> Exercise
The expected copy holds every entry exactly and none of the pictures.

> Data excerpts
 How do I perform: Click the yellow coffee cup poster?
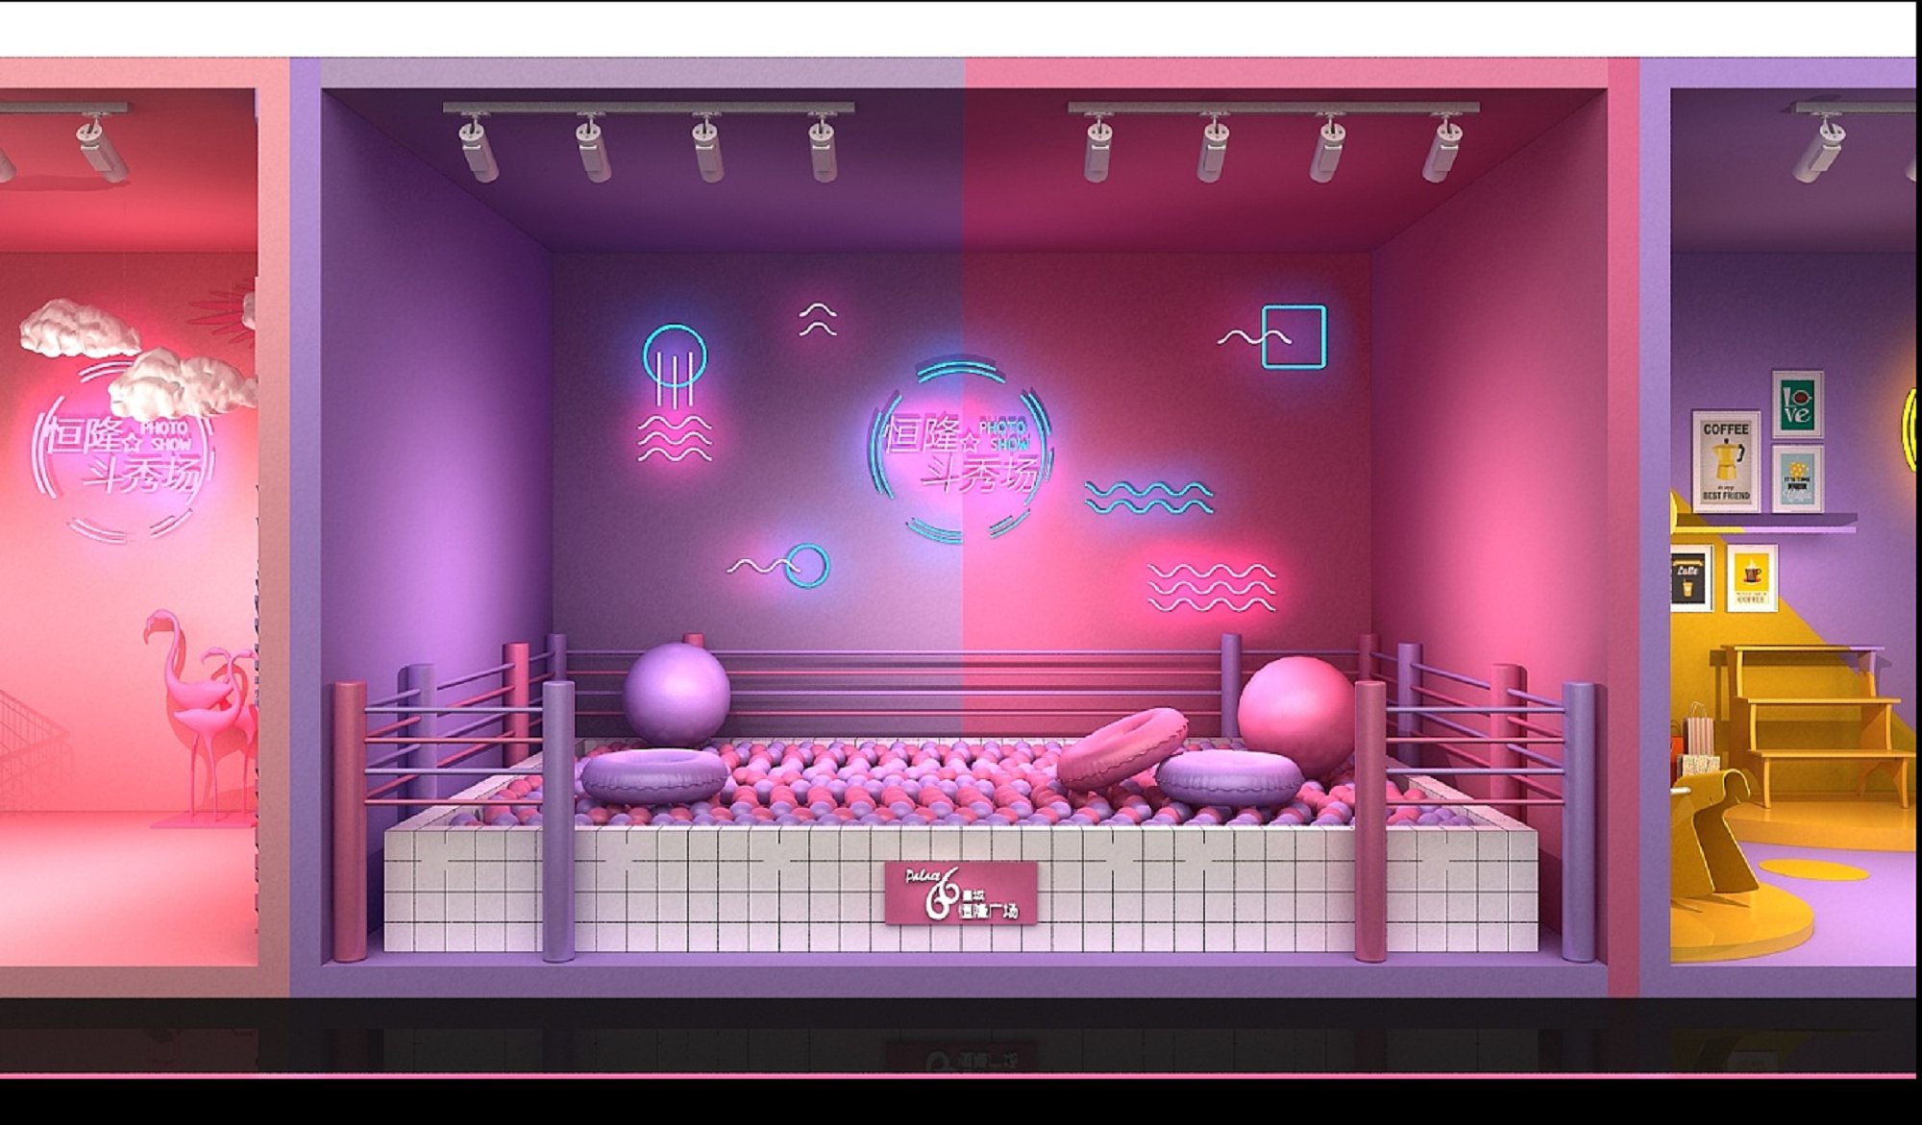1751,578
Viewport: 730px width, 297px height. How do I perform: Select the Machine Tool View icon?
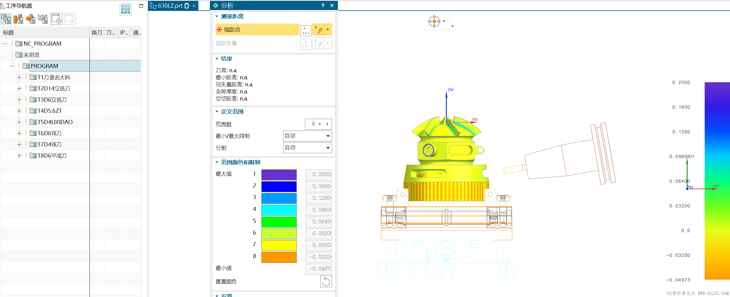(x=18, y=19)
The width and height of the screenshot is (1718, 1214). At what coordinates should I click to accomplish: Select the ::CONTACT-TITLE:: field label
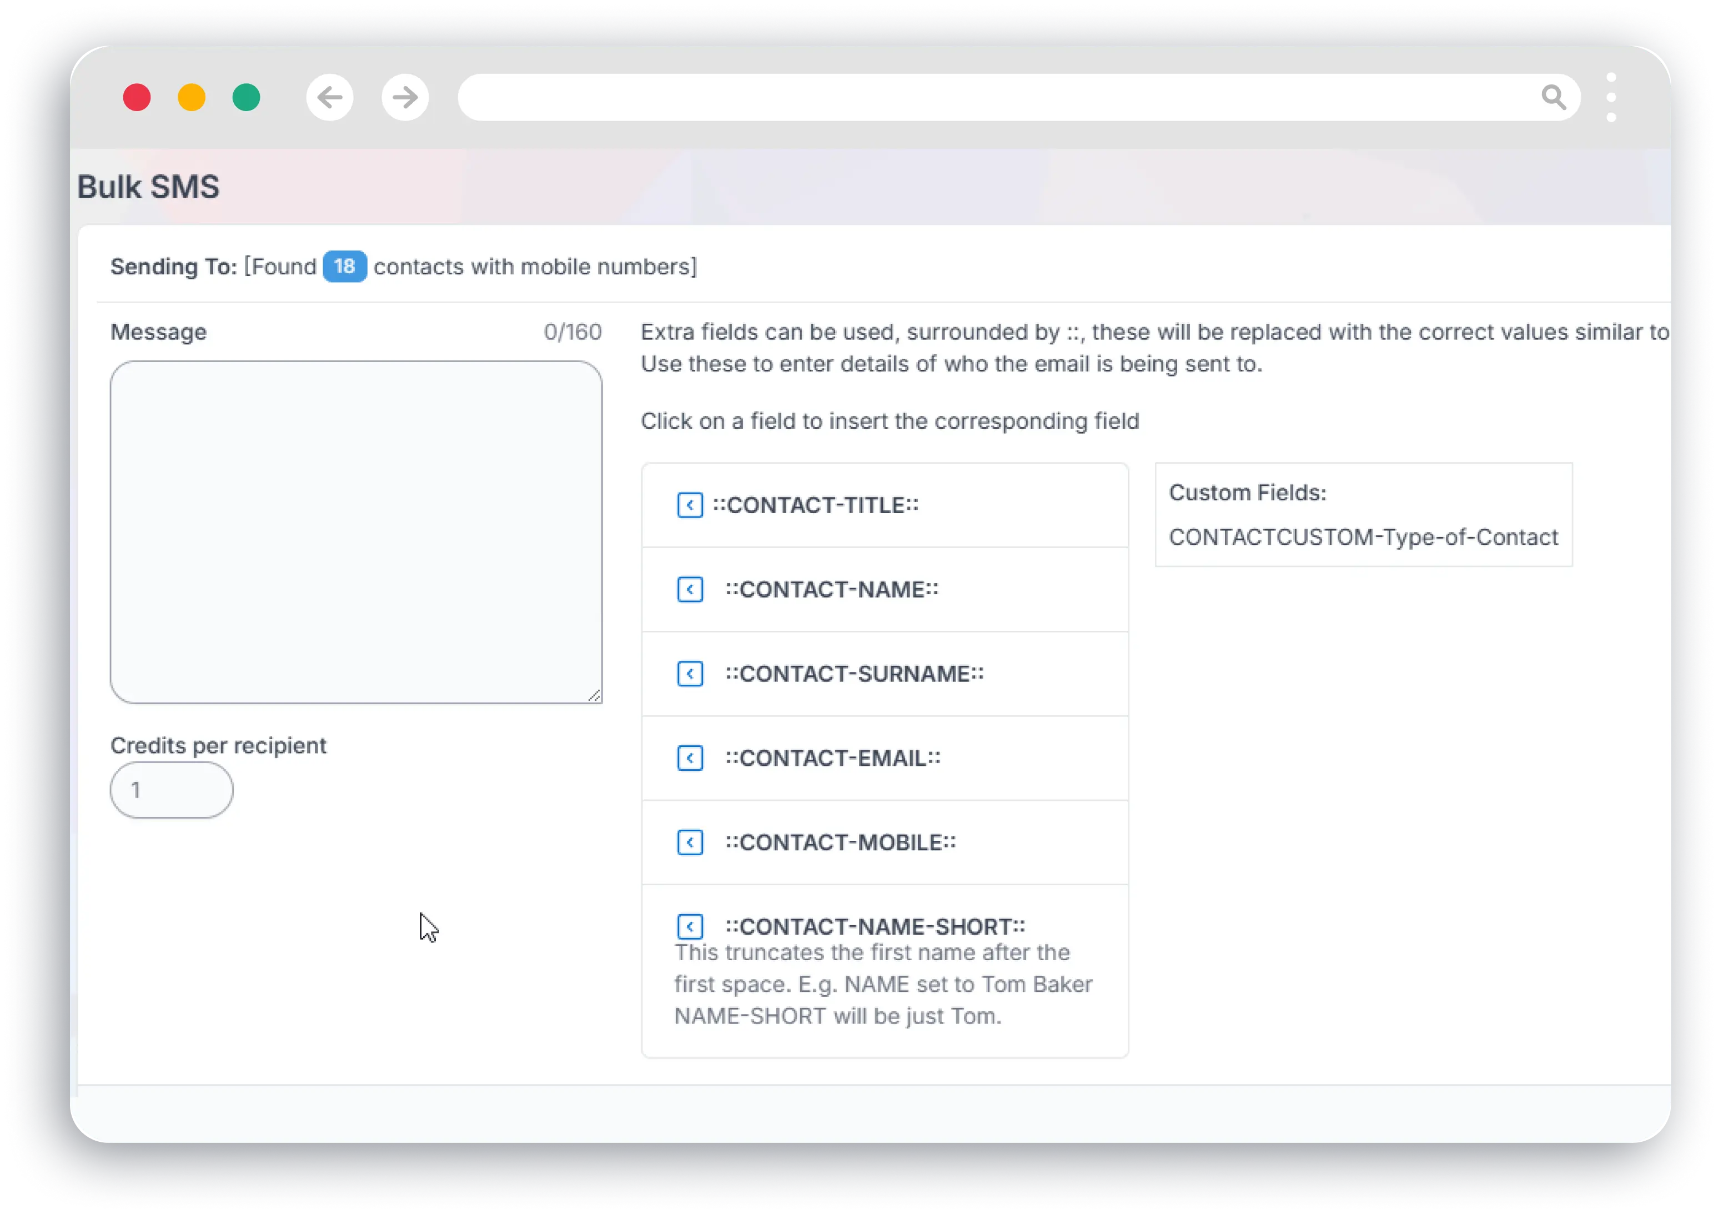click(x=816, y=505)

> Your solution
 How do I perform: Click the yellow coffee cup poster?
1751,578
Viewport: 730px width, 297px height. How do I perform: Select the Machine Tool View icon?
(x=18, y=19)
The width and height of the screenshot is (1718, 1214). At what coordinates should I click to accomplish: Select the ::CONTACT-TITLE:: field label
click(x=816, y=505)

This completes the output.